Data Block Start

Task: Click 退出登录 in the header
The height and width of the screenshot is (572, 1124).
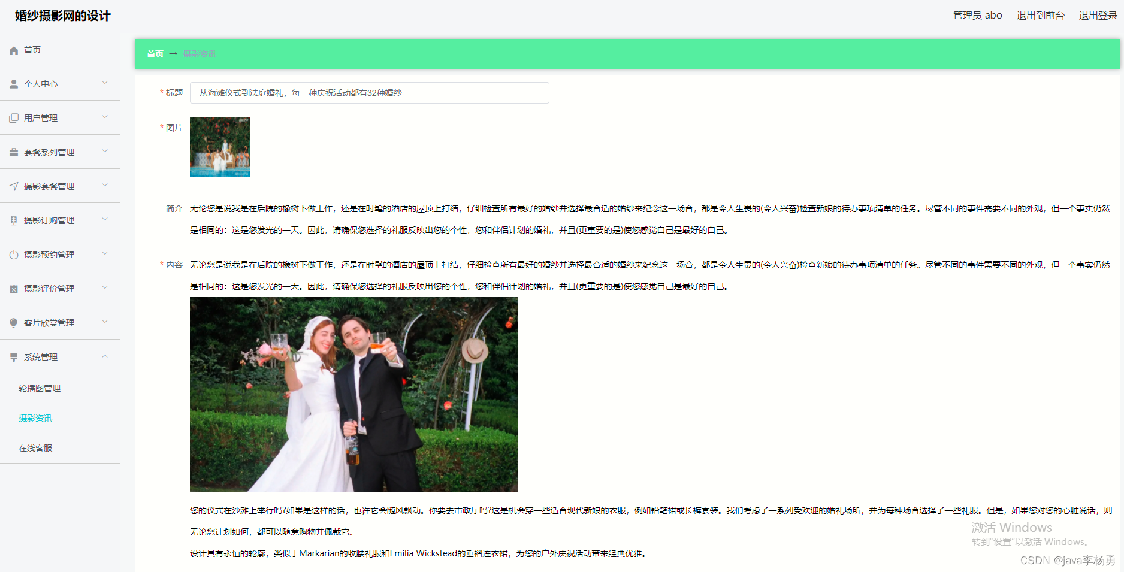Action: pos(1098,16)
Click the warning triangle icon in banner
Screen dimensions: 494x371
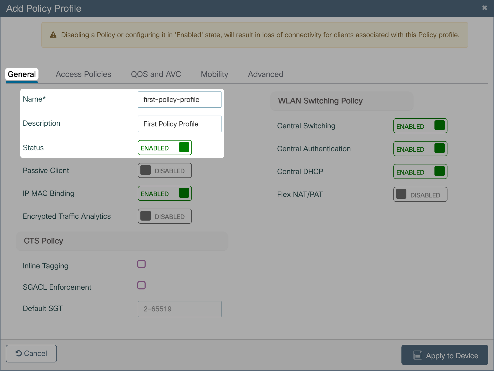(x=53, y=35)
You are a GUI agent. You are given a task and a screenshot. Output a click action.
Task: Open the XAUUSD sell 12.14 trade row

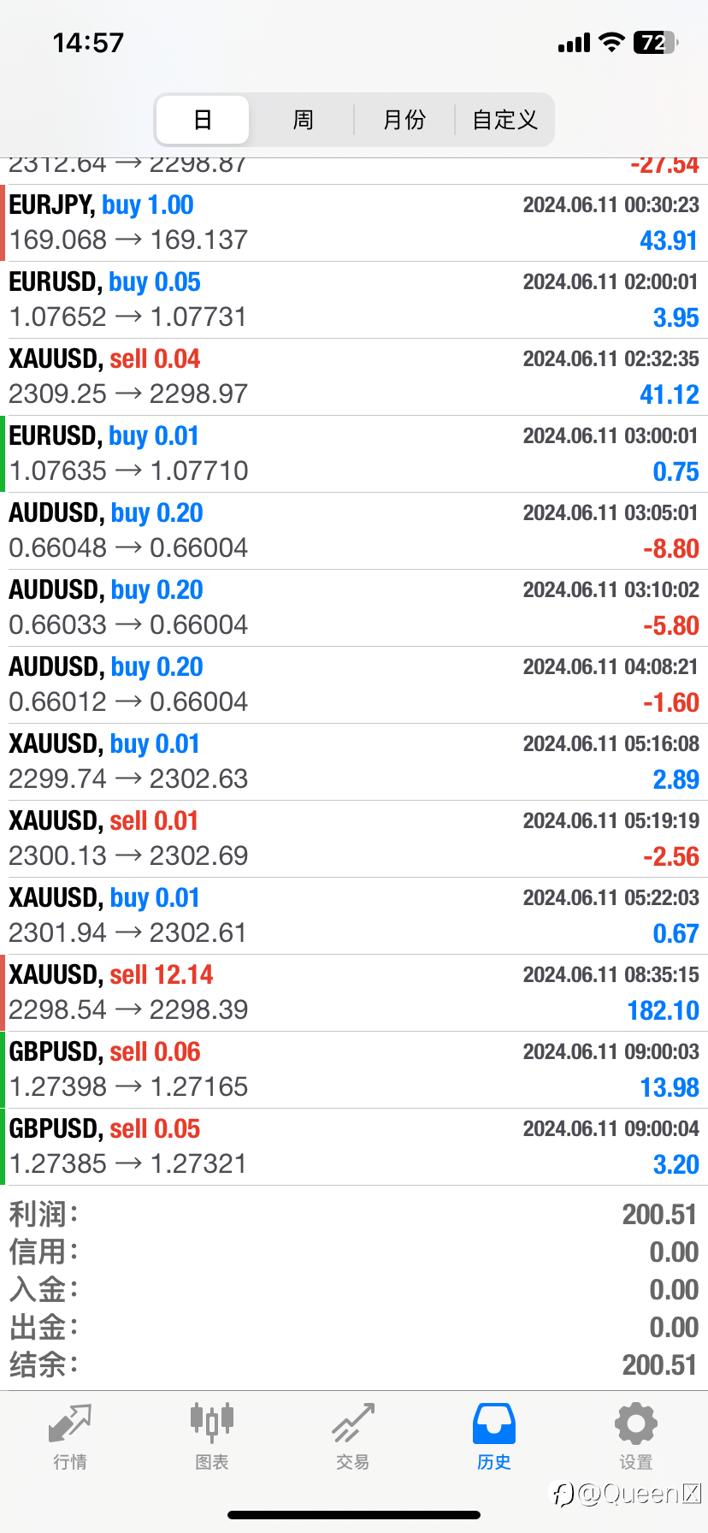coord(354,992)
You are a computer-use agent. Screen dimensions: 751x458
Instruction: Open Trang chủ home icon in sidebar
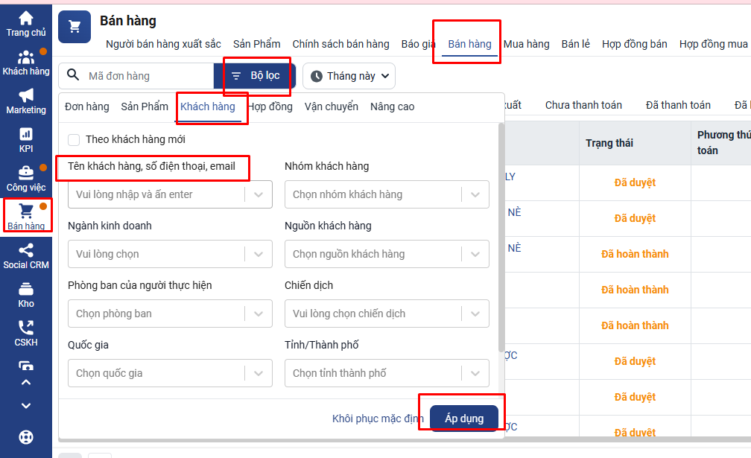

Data Block End

Description of the task: When you reach the line containing "You are a computer-use" in the listing above, reproduce it and every line after it through the last, exactly; omit the pictures.

Response area:
You are a computer-use agent. Screen dimensions: 751x458
Instruction: Open Trang chủ home icon in sidebar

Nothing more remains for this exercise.